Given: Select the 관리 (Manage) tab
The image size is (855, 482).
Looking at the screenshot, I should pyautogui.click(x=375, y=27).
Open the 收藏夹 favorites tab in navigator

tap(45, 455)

══════

Please make the answer a complete, exact reproduction of the records.

**Written reply:**
Given: Select the 관리 (Manage) tab
The image size is (855, 482).
Looking at the screenshot, I should pyautogui.click(x=375, y=27).
Open the 收藏夹 favorites tab in navigator

tap(45, 455)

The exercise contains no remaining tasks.